■ **Goal**:
Rewrite the lines below, replacing every "screenshot" with "screen capture" and keeping everything else the same. Leave the pictures out of your answer.
--- start ---
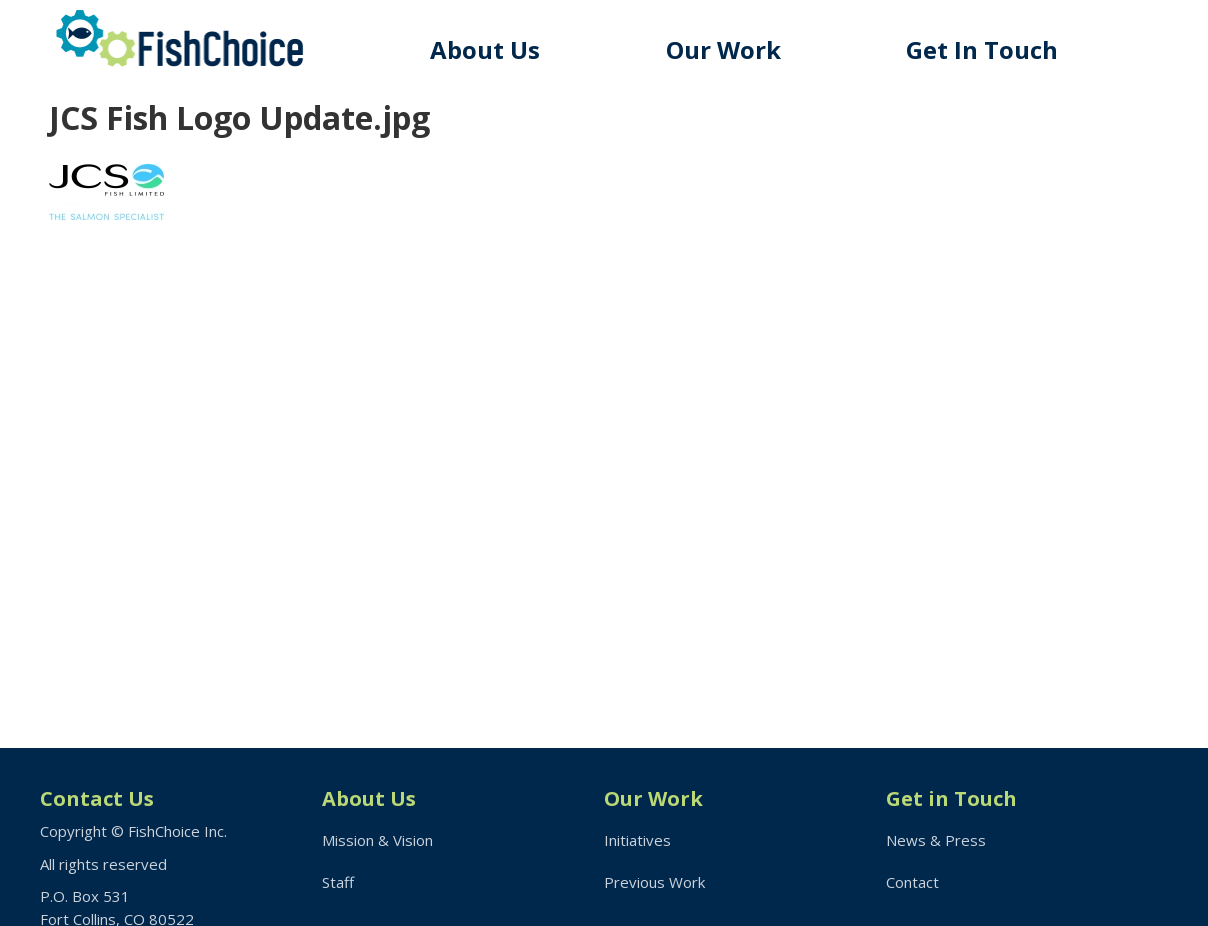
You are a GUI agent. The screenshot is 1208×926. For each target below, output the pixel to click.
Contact (912, 882)
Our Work (723, 49)
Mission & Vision (377, 840)
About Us (485, 49)
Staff (338, 882)
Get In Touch (982, 49)
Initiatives (637, 840)
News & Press (936, 840)
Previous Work (654, 882)
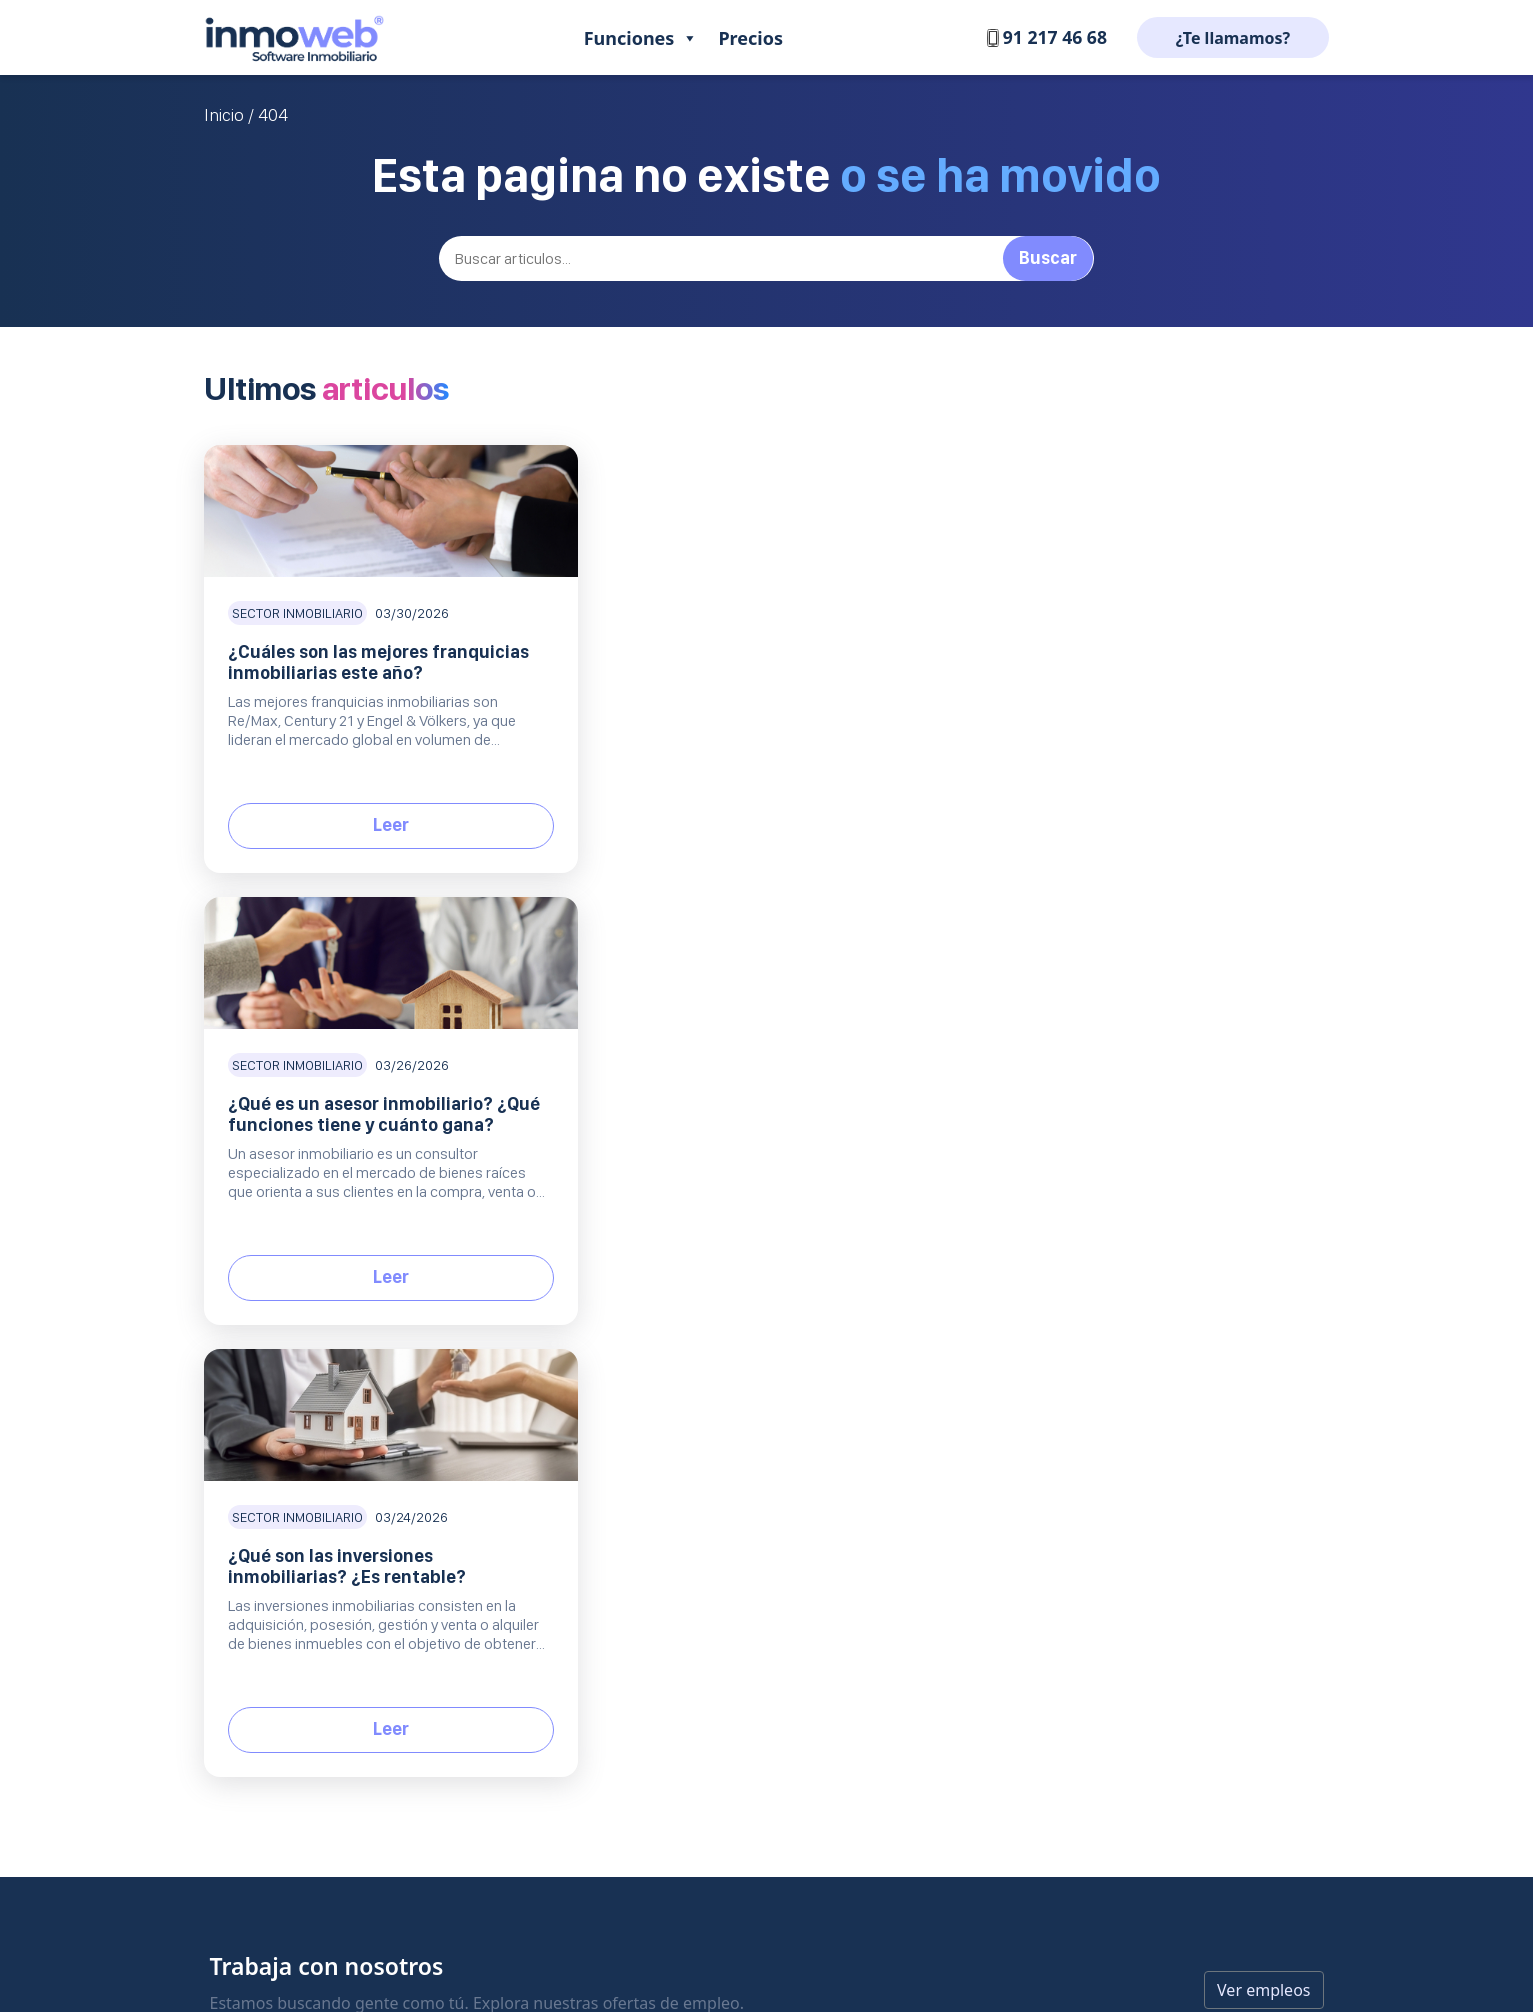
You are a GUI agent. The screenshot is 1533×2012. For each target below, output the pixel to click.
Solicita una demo (774, 1446)
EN (286, 1483)
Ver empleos (1263, 1086)
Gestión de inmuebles (634, 1242)
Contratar (747, 1412)
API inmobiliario (1099, 1344)
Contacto (745, 1242)
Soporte (755, 1210)
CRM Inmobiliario (620, 1276)
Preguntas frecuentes (786, 1310)
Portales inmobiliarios (634, 1310)
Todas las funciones (627, 1480)
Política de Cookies (928, 1378)
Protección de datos (932, 1344)
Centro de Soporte (776, 1276)
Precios (750, 38)
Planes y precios (768, 1378)
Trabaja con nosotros (936, 1242)
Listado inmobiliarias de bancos (1150, 1276)
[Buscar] (766, 258)
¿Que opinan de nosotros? (952, 1276)
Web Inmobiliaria (619, 1344)
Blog (1069, 1210)
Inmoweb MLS (610, 1378)
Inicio (224, 115)
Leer (382, 824)
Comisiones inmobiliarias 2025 (1147, 1242)
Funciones (641, 38)
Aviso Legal (904, 1310)
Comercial (766, 1346)
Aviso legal (768, 1914)
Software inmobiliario (400, 1268)
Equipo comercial (619, 1412)
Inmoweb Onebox (622, 1446)
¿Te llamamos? (1233, 38)
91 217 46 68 (1045, 37)
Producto (608, 1210)
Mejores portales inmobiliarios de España (1182, 1310)
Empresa (910, 1210)
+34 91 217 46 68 (273, 1380)
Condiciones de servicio (944, 1412)
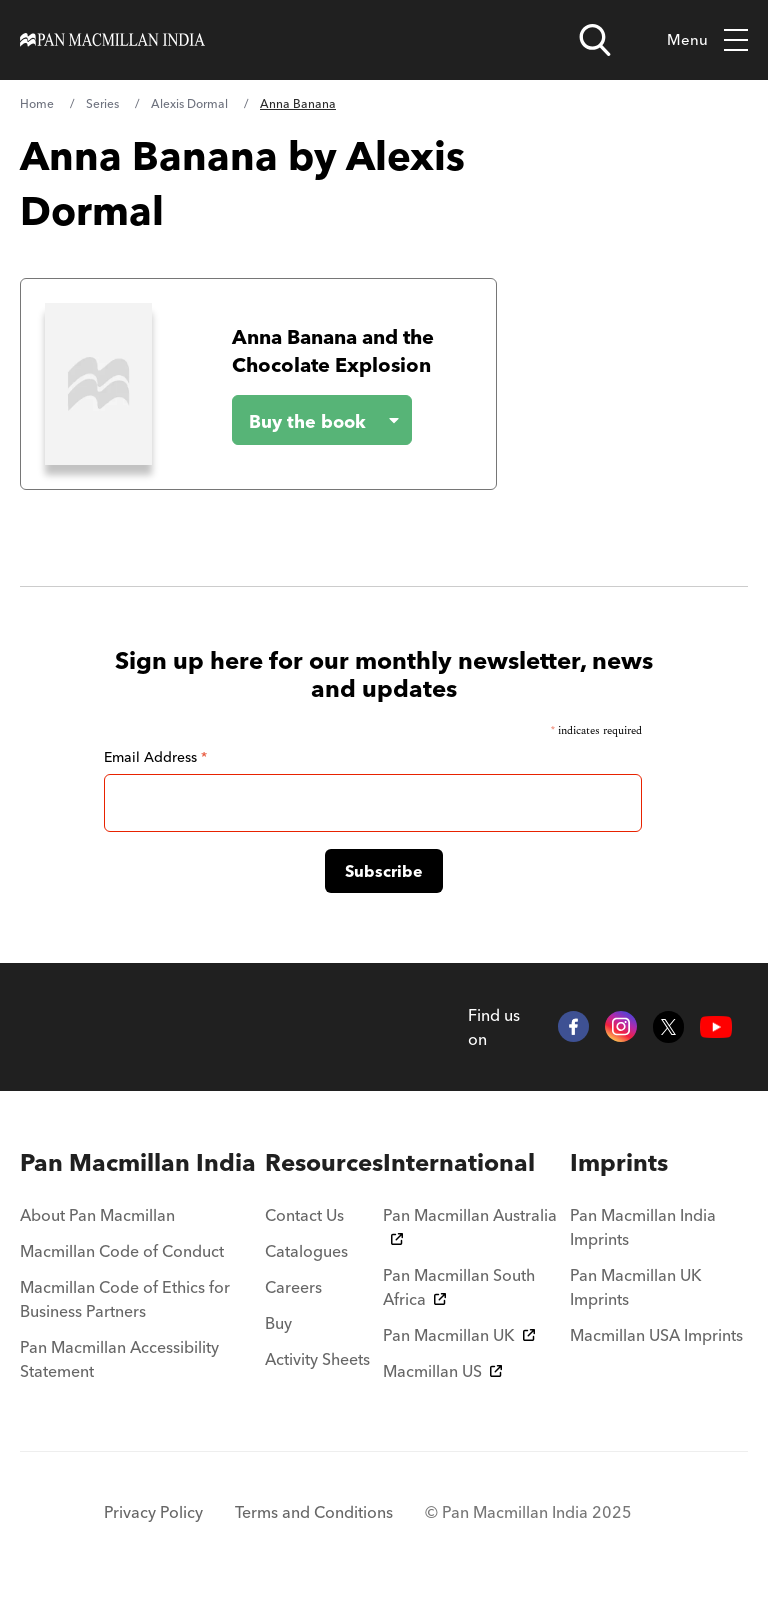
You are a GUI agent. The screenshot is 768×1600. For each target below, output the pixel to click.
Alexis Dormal (189, 103)
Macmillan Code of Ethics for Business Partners (125, 1299)
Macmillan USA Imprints (656, 1335)
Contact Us (304, 1215)
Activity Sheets (317, 1359)
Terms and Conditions (314, 1512)
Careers (293, 1287)
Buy (278, 1323)
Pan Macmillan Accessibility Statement (119, 1359)
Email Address (155, 757)
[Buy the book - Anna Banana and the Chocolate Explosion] (306, 420)
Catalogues (306, 1251)
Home (37, 103)
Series (102, 103)
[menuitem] (142, 1163)
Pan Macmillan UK (459, 1335)
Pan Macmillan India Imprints (643, 1227)
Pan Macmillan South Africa (459, 1287)
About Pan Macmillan (97, 1215)
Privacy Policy (153, 1512)
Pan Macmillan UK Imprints (636, 1287)
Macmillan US (442, 1371)
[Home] (112, 40)
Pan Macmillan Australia (470, 1225)
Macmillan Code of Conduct (122, 1251)
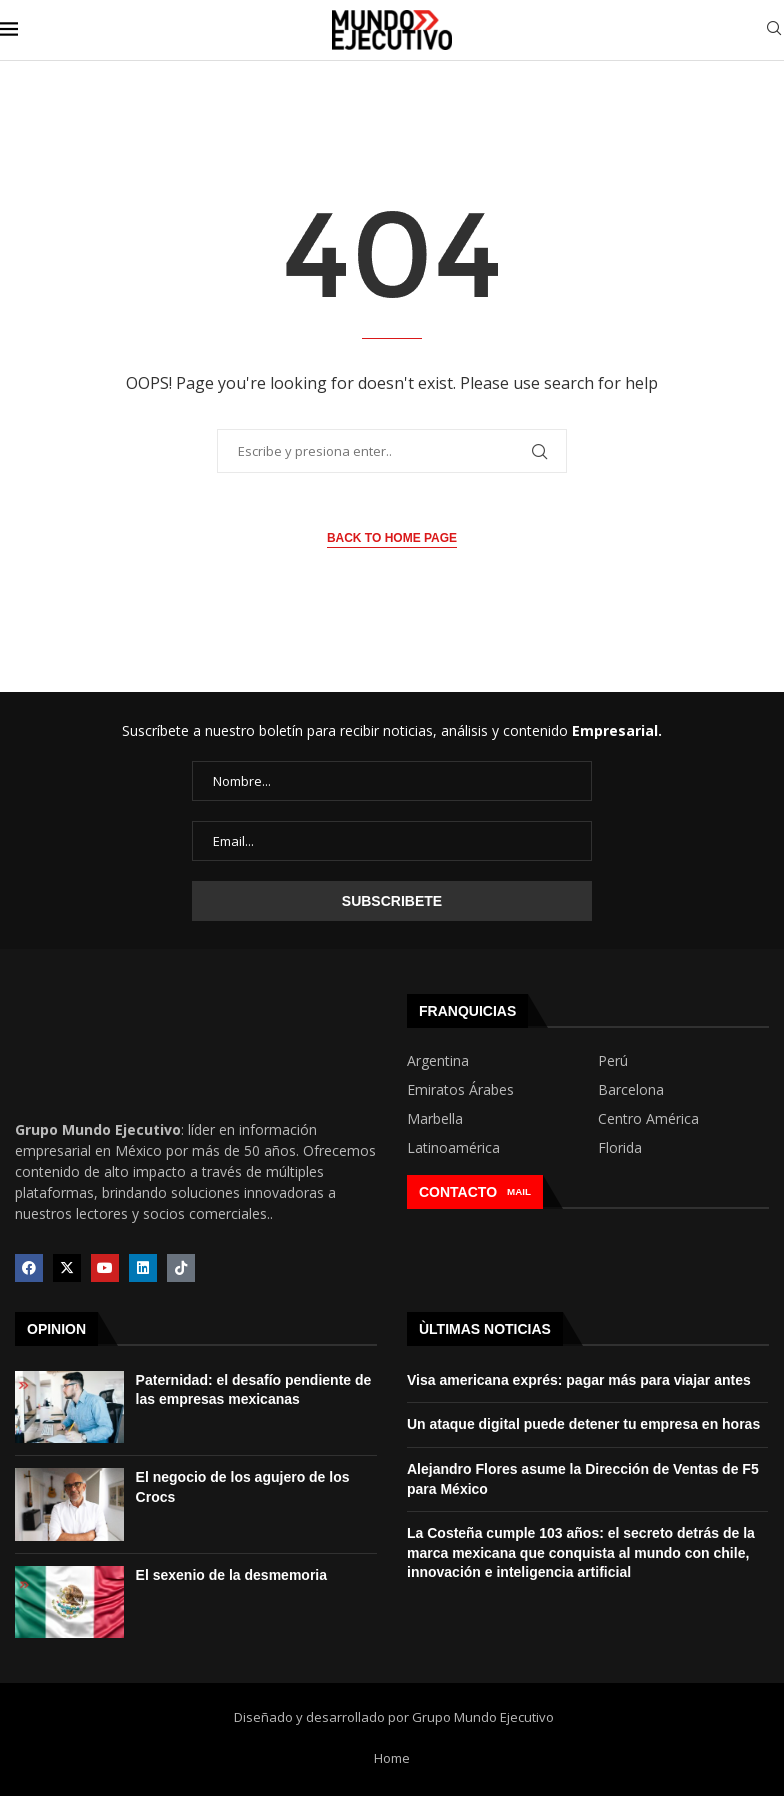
--- end ---
■ **Response for this exercise**:
You are a GUI agent. The screen capture is 1208×926. For each target below, output the pixel to click.
Contact (912, 882)
Our Work (723, 49)
Mission & Vision (377, 840)
About Us (485, 49)
Staff (338, 882)
Get In Touch (982, 49)
Initiatives (637, 840)
News & Press (936, 840)
Previous Work (654, 882)
You are a GUI agent. The screen capture is 1533×2012. For each target below, output the pixel to click.
Solicita una demo (774, 1446)
EN (286, 1483)
Ver empleos (1263, 1086)
Gestión de inmuebles (634, 1242)
Contratar (747, 1412)
API inmobiliario (1099, 1344)
Contacto (745, 1242)
Soporte (755, 1210)
CRM Inmobiliario (620, 1276)
Preguntas frecuentes (786, 1310)
Portales inmobiliarios (634, 1310)
Todas las funciones (627, 1480)
Política de Cookies (928, 1378)
Protección de datos (932, 1344)
Centro de Soporte (776, 1276)
Precios (750, 38)
Planes y precios (768, 1378)
Trabaja con nosotros (936, 1242)
Listado inmobiliarias de bancos (1150, 1276)
[Buscar] (766, 258)
¿Que opinan de nosotros? (952, 1276)
Web Inmobiliaria (619, 1344)
Blog (1069, 1210)
Inmoweb MLS (610, 1378)
Inicio (224, 115)
Leer (382, 824)
Comisiones inmobiliarias 2025 (1147, 1242)
Funciones (641, 38)
Aviso Legal (904, 1310)
Comercial (766, 1346)
Aviso legal (768, 1914)
Software inmobiliario (400, 1268)
Equipo comercial (619, 1412)
Inmoweb Onebox (622, 1446)
¿Te llamamos? (1233, 38)
91 217 46 68 (1045, 37)
Producto (608, 1210)
Mejores portales inmobiliarios de España (1182, 1310)
Empresa (910, 1210)
+34 91 217 46 68 (273, 1380)
Condiciones de servicio (944, 1412)
You are a GUI agent. The screen capture is 768×1600. For each target below, output the pixel to click.
Alexis Dormal (189, 103)
Macmillan Code of Ethics for Business Partners (125, 1299)
Macmillan USA Imprints (656, 1335)
Contact Us (304, 1215)
Activity Sheets (317, 1359)
Terms and Conditions (314, 1512)
Careers (293, 1287)
Buy (278, 1323)
Pan Macmillan Accessibility Statement (119, 1359)
Email Address (155, 757)
[Buy the book - Anna Banana and the Chocolate Explosion] (306, 420)
Catalogues (306, 1251)
Home (37, 103)
Series (102, 103)
[menuitem] (142, 1163)
Pan Macmillan UK (459, 1335)
Pan Macmillan India Imprints (643, 1227)
Pan Macmillan South Africa (459, 1287)
About Pan Macmillan (97, 1215)
Privacy Policy (153, 1512)
Pan Macmillan UK Imprints (636, 1287)
Macmillan US (442, 1371)
[Home] (112, 40)
Pan Macmillan Australia (470, 1225)
Macmillan Code of Conduct (122, 1251)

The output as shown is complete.